His relentless Love.

Not Enough

Swirling thoughts of need, want, loss, worry, more. All spinning around in a frantic confusion in my head. I don’t have enough space, or time, or energy to accomplish what I need to do. Always behind. Always focused on the lack in my day.

MORE Lord. I want more.

What is this in me that seeks after the more? To see more? To get more? To make more? More time. More light. More food. More space for planting. More plants. More children. More grandchildren. More more.

I think that we were created to enlarge. The Maker said, “Go. Inhabit and be fruitful and multiply.” We were given so much and He said go and make more. When Jesus gave us the Good News He said, “Go. Give it away and make more disciples.” Isaiah the Hebrew prophet, reminded people to enlarge their tent to allow for more people to come in. The principle of making more, creating more and enlarging is woven into the fiber of our being.

That is why it is so very foreign to me to be poverty stricken in my soul. When I begin to cling to things or people it usually has its root in fear. I begin to be governed by fear of loss; fear of not being able to acquire enough. I grasp and hold and guard everything and everyone within my influence. This mindset overwhelms and pushes me down into a very dark hole. I become a beggar who crawls about in despair over how little I have.

Recently I have been singed by this demon. My feathers burnt so that I cannot fly. I have been locked in a room of my own making. I have allowed the swirl to make me dizzy.

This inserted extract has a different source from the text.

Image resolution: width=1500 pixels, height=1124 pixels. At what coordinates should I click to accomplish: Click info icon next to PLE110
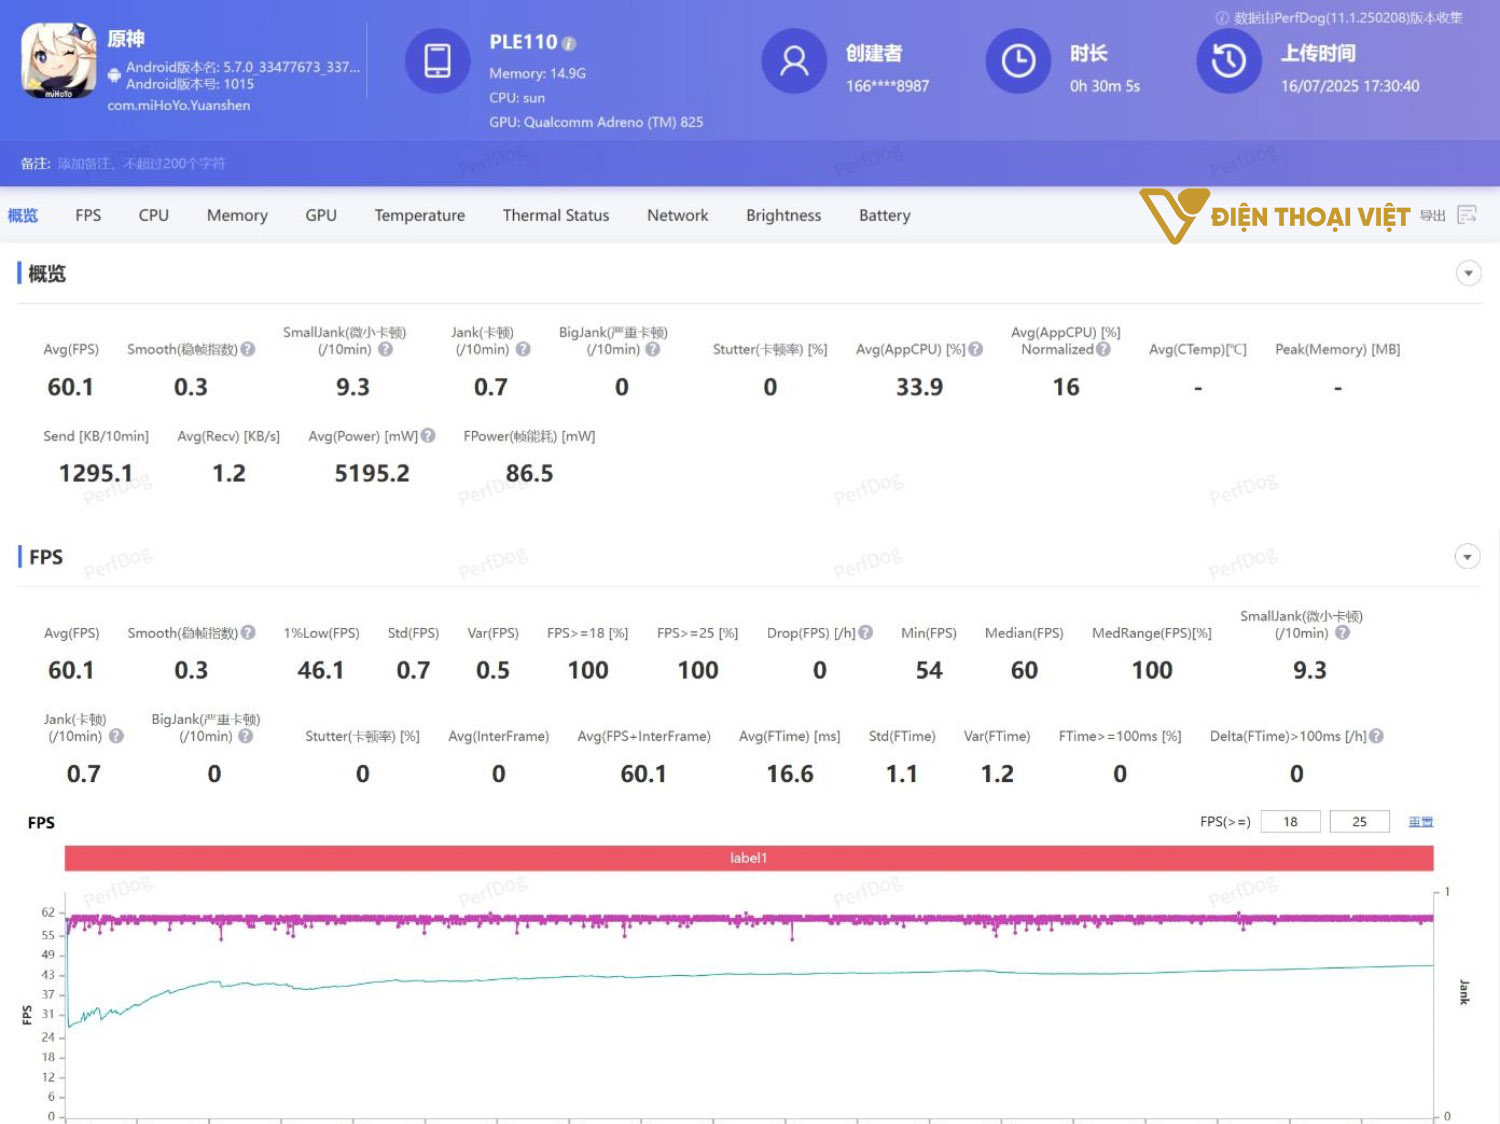coord(569,44)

My husband and I moved from the home that we had established after dwelling there for 35 years. You can imagine the amount of ‘things’ you accumulate in that time frame. As I was packing to move, I was cleaning, giving things away, trashing and sorting. In the end, he and I packed up a rather large quantity of our belongings to head off without actually having a home to put the ‘things’ in. Yes, we had a large metal building, but no heating or air conditioning in an area known for a harsh climate.. I knew from experience that this sort of climate would wreak havoc on photographs and furniture. Those two items were my ‘precious belongings’. The memories I was clinging to were stowed away and destined to stay stowed for a long time.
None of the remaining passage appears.